Title: Structural Analysis and Pattern Discovery in URL Datasets
Version: 0.1.0
Description: Offers tools for parsing and analyzing URL datasets, extracting key components and identifying common patterns. It aids in examining website architecture and identifying SEO issues, helping users optimize web presence and content strategy.
License: MIT + file LICENSE
Encoding: UTF-8
RoxygenNote: 7.3.2
Imports: dplyr, rlang, stringr, tibble, tidyr
Suggests: testthat (≥ 3.0.0)
Config/testthat/edition: 3
URL: https://github.com/MarekProkop/urlexplorer
BugReports: https://github.com/MarekProkop/urlexplorer/issues
Depends: R (≥ 4.1.0)
LazyData: true
NeedsCompilation: no
Packaged: 2025-07-09 05:13:45 UTC; mprok
Author: Marek Prokop [aut, cre]
Maintainer: Marek Prokop <mprokop@prokopsw.cz>
Repository: CRAN
Date/Publication: 2025-07-14 16:40:02 UTC

urlexplorer: Structural Analysis and Pattern Discovery in URL Datasets

Description

Offers tools for parsing and analyzing URL datasets, extracting key components and identifying common patterns. It aids in examining website architecture and identifying SEO issues, helping users optimize web presence and content strategy.

Author(s)

Maintainer: Marek Prokop mprokop@prokopsw.cz

See Also

Useful links:


Count fragments in URLs

Description

Count fragments in URLs

Usage

count_fragments(url, sort = FALSE, name = "n")

Arguments

url

A character vector of URLs.

sort

Logical indicating whether to sort the output by count. Defaults to FALSE.

name

The name of the column containing the counts. Defaults to 'n'.

Value

A tibble with each fragment and its count.

Examples

count_fragments(c("http://example.com#top", "http://example.com#bottom"))

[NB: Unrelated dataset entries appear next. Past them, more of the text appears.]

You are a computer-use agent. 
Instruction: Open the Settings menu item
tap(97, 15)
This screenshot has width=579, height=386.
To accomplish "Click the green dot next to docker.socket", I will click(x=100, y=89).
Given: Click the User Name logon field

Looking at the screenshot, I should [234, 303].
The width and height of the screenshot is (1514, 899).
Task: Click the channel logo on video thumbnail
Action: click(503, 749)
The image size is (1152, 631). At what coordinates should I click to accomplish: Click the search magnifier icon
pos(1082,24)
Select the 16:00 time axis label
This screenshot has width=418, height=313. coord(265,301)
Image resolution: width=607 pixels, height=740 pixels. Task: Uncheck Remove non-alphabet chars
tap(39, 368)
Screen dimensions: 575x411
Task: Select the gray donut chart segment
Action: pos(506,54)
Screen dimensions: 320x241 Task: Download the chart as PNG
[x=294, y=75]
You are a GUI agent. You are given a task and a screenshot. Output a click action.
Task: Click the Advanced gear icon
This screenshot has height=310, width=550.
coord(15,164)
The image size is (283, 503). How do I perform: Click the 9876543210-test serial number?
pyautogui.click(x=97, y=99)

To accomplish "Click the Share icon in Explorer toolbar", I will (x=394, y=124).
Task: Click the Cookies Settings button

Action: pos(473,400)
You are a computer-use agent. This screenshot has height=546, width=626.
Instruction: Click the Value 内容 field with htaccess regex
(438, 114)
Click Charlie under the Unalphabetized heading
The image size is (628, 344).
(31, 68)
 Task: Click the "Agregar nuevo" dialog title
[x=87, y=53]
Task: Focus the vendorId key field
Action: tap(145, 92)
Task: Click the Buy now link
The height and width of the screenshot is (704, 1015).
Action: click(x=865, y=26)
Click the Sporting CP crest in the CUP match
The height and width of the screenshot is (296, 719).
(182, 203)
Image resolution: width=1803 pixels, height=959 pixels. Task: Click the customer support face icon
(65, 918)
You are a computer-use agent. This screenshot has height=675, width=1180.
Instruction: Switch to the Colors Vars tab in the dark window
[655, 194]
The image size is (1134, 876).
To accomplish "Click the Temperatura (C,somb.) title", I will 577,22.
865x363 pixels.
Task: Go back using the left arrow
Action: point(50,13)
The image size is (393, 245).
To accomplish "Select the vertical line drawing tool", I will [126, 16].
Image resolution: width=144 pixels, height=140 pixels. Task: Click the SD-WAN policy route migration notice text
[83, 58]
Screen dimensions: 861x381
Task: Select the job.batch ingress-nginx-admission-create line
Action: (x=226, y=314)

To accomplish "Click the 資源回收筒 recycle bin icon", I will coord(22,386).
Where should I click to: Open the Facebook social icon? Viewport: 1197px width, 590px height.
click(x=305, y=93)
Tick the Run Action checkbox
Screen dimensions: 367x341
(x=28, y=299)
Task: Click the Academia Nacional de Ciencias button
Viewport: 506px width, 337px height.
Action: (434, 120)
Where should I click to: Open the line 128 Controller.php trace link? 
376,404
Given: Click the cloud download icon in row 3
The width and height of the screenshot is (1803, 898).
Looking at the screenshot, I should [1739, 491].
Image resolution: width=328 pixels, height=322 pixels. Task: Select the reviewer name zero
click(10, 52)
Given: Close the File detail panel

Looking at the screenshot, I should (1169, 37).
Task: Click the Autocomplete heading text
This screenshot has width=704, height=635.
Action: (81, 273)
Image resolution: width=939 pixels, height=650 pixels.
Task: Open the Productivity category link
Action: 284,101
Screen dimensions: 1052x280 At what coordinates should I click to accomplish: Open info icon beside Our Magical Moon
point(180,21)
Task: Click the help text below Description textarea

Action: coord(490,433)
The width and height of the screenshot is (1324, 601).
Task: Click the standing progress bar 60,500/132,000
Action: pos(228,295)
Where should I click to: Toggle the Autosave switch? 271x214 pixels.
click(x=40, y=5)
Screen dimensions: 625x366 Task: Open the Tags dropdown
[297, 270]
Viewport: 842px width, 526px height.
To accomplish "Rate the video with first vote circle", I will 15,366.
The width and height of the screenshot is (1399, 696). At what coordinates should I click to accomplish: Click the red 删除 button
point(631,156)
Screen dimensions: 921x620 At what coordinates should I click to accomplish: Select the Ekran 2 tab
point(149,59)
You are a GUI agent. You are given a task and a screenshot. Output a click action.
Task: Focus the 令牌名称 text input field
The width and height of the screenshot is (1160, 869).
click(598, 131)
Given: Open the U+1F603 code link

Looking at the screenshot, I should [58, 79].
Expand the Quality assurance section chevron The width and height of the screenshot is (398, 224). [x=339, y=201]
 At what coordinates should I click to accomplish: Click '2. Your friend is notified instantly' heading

Count different hosts found in URLs

Description

Count different hosts found in URLs

Usage

count_hosts(url, sort = FALSE, name = "n")

Arguments

url

A character vector of URLs.

sort

Logical indicating whether to sort the output by count. Defaults to FALSE.

name

The name of the column containing the counts. Defaults to 'n'.

Value

A tibble with each host and its count.

Examples

count_hosts(c("http://example.com", "http://www.example.com"))

Count different parameter names in query strings

Description

Count different parameter names in query strings

Usage

count_param_names(query, sort = FALSE, name = "n")

Arguments

query

A character vector of query strings.

sort

Logical indicating whether to sort the output by count. Defaults to FALSE.

name

The name of the column containing the counts. Defaults to 'n'.

Value

A tibble with each parameter name and how often it occurs.

Examples

count_param_names(c("param1=value1&param2=value2", "param3=value3"))

Count different values for a specified parameter across query strings

Description

Count different values for a specified parameter across query strings

Usage

count_param_values(query, param_name, sort = FALSE, name = "n")

Arguments

query

A character vector of query strings.

param_name

The name of the parameter whose values to count.

sort

Logical indicating whether to sort the output by count. Defaults to FALSE.

name

The name of the column containing the counts. Defaults to 'n'.

Value

A tibble with each value of the specified parameter and how often it occurs.

Examples

count_param_values(c("param1=value1&param2=value2", "param1=value3"), "param1")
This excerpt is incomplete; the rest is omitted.